→ **Try it**
Reproduce, exactly and only, the lines of the data that follows from the one containing "Given: Click the white Highlight Color swatch" down to the one containing "Enable the Mantener Opac. checkbox", without pictures.
*** Opening Available data ***
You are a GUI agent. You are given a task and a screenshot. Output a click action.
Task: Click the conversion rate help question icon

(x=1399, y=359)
*** Closing Available data ***
*** Opening Available data ***
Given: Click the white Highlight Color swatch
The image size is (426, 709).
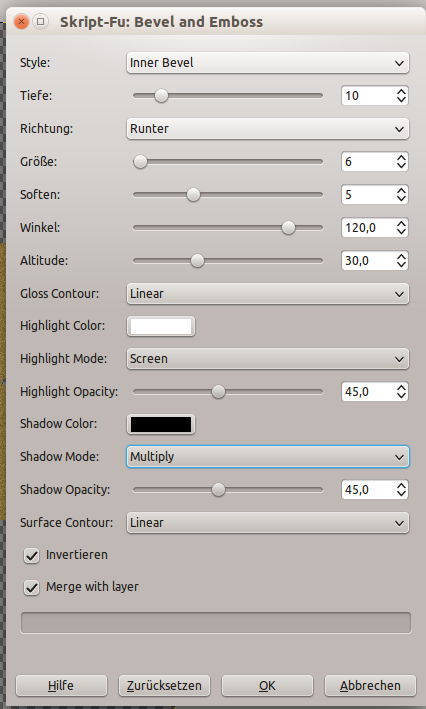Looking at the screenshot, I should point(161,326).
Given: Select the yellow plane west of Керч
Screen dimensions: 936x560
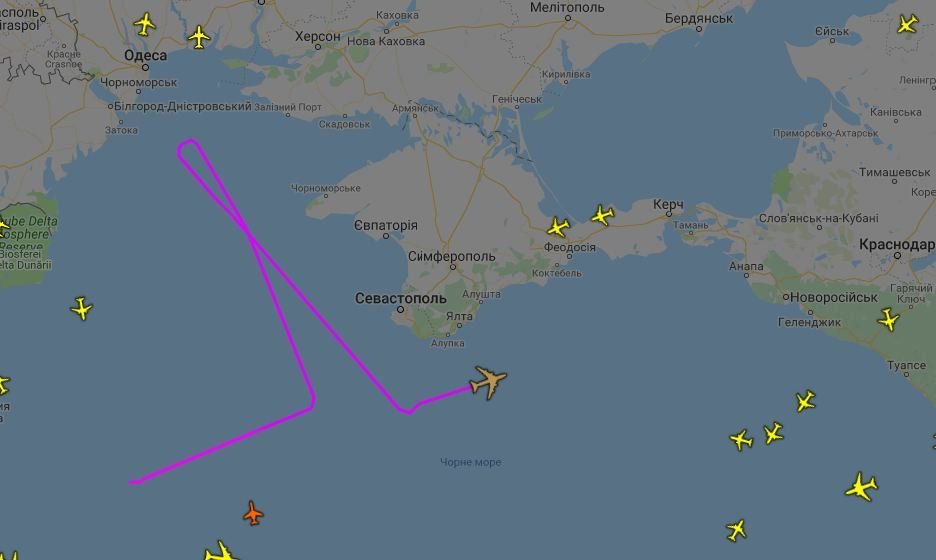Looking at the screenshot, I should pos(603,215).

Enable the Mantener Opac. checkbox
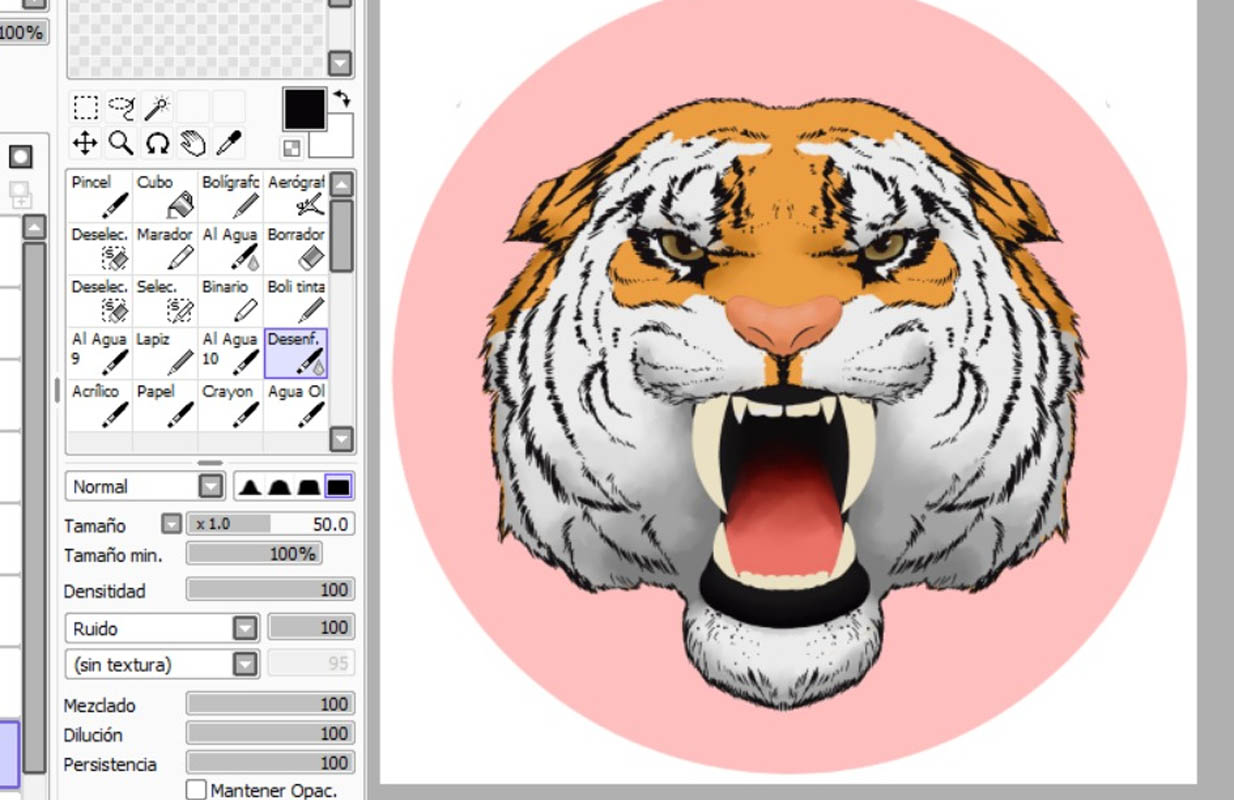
*** Closing Available data ***
→ **Response to this exercise**
Given: Click the white Highlight Color swatch
The image size is (426, 709).
Looking at the screenshot, I should point(161,326).
Given: Select the yellow plane west of Керч
Screen dimensions: 936x560
Looking at the screenshot, I should pos(603,215).

Enable the Mantener Opac. checkbox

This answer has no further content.